Chapter 1 defines contemporary financial self-help and distinguishes it from two of its closest relatives: general self-help and "get rich quick" schemes. It then turns to the diagnosis provided by Robert Kiyosaki regarding the end of corporate capitalism and of job security. His main premise is that, as a result of inertia, people fail to understand that the mainstream mobility path anchored in institutions such as higher education and employment does not make sense in this day and age. Kiyosaki also provides a theory of the class structure of capitalist societies (called the Cashflow Quadrant) that associates certain objective positions (employee, self-employed, business owner, and investor) with distinct forms of subjectivity. He suggests that individuals should understand what their position is and plan to leave positions in which they work for their money and move to those in which they receive money from the work of others.
Chapter 2 dissects the widely used concept of financial freedom. In a discourse with roots in libertarianism, readers are urged to combat their conformist dispositions engendered in the welfare era and resist the temptation of security in favor of a quest for freedom. They are exhorted to fight external dependence on institutions as well as their internal dependence on conformity and fear, and to essentially control their selves, in a discourse that echoes that used in the addiction recovery movement. The chapter provides four examples that illustrate the notion of financial freedom: first, the rejection of family education; second, the rejection of the school system; third, the rejection of gurus who advocate frugality as a means of social mobility; finally, financial self-help's discourse on gender, which ties financial self-help to a long tradition of technologies of the self that combat dependency in women.
This chapter looks at the Cashflow board game and its players. First, through the practice of Cashflow, players acquire definitions of what being rich means in the context of financial capitalism and establish financial freedom as a specific goal. Second, they develop calculative tools adjusted to the idea of financial freedom and incoming rent (called "passive income"). Third, players work on the self by playing the game. They see themselves "in action," and identify what must be modified in their selves in order to produce the subjectivity that will lead them to financial success. The chapter also scrutinizes the translation that participants perform in practice in order to fit what happens in the game with what they call "real life." Through this translation, players alter a game that is often misaligned with reality in order to make it usable, frequently modifying the rules and even creating new game cards.
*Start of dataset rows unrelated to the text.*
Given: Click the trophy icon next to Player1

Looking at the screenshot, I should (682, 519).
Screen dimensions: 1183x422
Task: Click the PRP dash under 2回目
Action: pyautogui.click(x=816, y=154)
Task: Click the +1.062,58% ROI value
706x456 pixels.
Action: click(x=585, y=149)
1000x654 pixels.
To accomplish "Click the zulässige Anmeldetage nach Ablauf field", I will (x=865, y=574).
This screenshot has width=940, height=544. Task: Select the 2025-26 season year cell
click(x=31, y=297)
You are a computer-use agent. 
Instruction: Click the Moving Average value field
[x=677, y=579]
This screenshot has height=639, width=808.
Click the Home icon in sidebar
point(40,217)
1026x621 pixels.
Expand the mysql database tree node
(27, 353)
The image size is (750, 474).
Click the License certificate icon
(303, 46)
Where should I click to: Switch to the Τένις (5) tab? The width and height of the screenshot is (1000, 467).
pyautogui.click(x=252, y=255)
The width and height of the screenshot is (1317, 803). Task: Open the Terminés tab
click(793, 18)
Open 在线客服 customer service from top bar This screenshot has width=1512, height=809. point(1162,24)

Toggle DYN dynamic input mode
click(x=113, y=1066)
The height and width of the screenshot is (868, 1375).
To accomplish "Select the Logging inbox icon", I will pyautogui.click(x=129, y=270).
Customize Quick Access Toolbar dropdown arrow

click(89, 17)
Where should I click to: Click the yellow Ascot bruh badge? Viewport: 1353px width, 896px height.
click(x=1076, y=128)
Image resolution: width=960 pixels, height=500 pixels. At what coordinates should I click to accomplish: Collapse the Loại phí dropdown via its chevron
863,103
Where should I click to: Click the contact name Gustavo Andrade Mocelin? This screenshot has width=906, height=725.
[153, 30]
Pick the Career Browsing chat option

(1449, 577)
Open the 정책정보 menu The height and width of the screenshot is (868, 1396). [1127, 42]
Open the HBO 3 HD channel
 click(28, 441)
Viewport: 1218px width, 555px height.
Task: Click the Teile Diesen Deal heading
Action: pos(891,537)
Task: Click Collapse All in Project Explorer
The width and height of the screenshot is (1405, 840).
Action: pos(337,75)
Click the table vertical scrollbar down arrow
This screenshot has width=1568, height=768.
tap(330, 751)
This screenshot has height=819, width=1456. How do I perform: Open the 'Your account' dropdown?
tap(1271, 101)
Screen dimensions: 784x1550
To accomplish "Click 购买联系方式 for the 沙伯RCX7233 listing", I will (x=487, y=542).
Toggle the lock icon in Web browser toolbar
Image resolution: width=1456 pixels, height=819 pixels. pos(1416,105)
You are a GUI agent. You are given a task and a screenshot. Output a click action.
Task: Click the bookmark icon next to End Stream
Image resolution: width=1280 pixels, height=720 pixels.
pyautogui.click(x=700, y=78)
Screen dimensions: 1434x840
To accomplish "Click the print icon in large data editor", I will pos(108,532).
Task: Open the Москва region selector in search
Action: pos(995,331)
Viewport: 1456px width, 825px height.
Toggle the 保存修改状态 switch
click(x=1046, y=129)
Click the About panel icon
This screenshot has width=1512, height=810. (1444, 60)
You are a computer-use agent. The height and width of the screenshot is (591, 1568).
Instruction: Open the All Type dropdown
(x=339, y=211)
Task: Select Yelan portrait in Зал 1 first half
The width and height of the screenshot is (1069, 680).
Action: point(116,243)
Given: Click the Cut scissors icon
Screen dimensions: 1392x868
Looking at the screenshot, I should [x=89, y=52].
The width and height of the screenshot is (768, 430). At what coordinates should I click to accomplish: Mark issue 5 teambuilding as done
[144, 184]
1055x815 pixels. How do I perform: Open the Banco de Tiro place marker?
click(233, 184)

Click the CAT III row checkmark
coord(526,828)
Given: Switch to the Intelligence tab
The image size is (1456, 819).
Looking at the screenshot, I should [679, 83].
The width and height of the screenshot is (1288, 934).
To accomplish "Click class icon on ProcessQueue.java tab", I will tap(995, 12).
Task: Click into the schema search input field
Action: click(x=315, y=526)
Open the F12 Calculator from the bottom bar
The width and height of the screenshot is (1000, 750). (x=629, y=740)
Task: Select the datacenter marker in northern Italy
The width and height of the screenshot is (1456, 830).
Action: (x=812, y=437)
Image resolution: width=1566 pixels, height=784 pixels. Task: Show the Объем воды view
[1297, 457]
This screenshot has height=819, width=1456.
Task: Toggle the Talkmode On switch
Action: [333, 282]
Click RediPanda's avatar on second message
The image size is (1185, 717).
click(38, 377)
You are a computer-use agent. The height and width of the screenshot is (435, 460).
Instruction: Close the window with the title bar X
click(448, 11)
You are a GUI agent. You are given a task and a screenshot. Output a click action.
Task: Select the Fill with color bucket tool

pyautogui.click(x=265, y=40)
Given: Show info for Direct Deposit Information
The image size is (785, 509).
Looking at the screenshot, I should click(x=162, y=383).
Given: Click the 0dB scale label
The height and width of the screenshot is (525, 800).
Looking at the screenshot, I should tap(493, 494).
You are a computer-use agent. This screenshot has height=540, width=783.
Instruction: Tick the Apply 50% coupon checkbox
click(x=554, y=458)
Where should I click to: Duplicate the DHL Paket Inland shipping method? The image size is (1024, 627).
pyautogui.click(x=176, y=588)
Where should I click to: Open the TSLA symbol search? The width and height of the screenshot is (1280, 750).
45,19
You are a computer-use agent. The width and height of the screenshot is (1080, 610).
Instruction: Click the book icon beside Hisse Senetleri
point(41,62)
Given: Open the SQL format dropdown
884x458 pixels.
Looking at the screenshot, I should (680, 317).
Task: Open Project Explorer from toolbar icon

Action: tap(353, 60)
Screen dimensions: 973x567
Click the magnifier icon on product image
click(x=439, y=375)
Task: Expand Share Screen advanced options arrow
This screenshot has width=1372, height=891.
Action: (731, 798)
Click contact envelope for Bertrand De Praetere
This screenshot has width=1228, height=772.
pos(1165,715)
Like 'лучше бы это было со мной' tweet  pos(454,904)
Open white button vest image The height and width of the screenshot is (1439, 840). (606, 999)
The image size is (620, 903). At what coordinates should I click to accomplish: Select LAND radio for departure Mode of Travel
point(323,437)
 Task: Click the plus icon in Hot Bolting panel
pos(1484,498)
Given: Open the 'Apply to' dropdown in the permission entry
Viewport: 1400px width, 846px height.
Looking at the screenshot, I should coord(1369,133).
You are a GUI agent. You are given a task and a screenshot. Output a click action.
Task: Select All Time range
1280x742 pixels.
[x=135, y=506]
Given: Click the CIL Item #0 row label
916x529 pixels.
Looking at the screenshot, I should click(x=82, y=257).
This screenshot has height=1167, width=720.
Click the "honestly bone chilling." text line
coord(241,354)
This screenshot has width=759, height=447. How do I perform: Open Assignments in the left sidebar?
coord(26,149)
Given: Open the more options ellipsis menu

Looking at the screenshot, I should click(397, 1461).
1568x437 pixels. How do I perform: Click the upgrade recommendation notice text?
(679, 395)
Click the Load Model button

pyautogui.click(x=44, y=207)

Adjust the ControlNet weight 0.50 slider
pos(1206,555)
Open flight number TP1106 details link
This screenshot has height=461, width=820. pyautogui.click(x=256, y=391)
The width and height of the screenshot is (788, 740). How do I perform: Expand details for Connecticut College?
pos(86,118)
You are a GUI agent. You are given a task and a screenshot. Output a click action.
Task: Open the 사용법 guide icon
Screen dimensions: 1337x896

This chapter engages with the moral order of the world of financial self-help. Although the ethics of financial self-help appear to be about pure self-interest, there is space for generosity and disinterest in economic gains. While pure economic self-interest is not acceptable, pure generosity is deemed suspicious. This conflation of interest and disinterest rests on the notion that pure disinterest is a sign of a yet unchanged "poor" self. The rich, in contrast, live in a world of abundance in which there is enough for everyone, and therefore, the dual aims of interest and generosity are not contradictory. Two topics that illustrate this non-contradictory character of interest and disinterest are examined. First is what users make of the fact that financial gurus live off their fans. Second, the chapter looks at an economic activity closely related to financial self-help: multilevel marketing (MLM) companies.
This chapter addresses the transnational circulation of financial self-help. Financial self-help is a global phenomenon with its epicenter in the United States. But a great deal of local work is needed to make idiosyncratic American products work in the starkly different contexts of developing countries. Users in Argentina actively try to adapt the theories and advice to their more vulnerable (and less wealthy) economy and financial system. For many people, a scenario of financial instability only makes financial intelligence more important. In the face of difficult conditions, Argentines make use of American resources by disentangling the theories from the concrete applications. Financial self-help groups assist users in this quest to apply American ideas to the Argentine context. These social networks are as important as the products themselves, because by trying to solve the problem of adaptability, they make the products exportable.
The conclusion returns to some of the theoretical and political issues discussed throughout the book and suggests connections between the world of financial self-help examined in this book and the growing attention to financial literacy and entrepreneurship in policies by governments, NGOs, financial institutions, and international agencies.
The methodological appendix presents a reflection about the author's experience as an ethnographer in a world significantly different from his own. For a researcher, it is impossible not to go through some of the same anxieties and reflections that practices and discourses of financial self-help produce in genuine practitioners. Participants were people who shared ideas, performed practices, and constituted groups devoted to something that we all are somewhat forced to think about: our personal finances, our money, our jobs, and our retirements.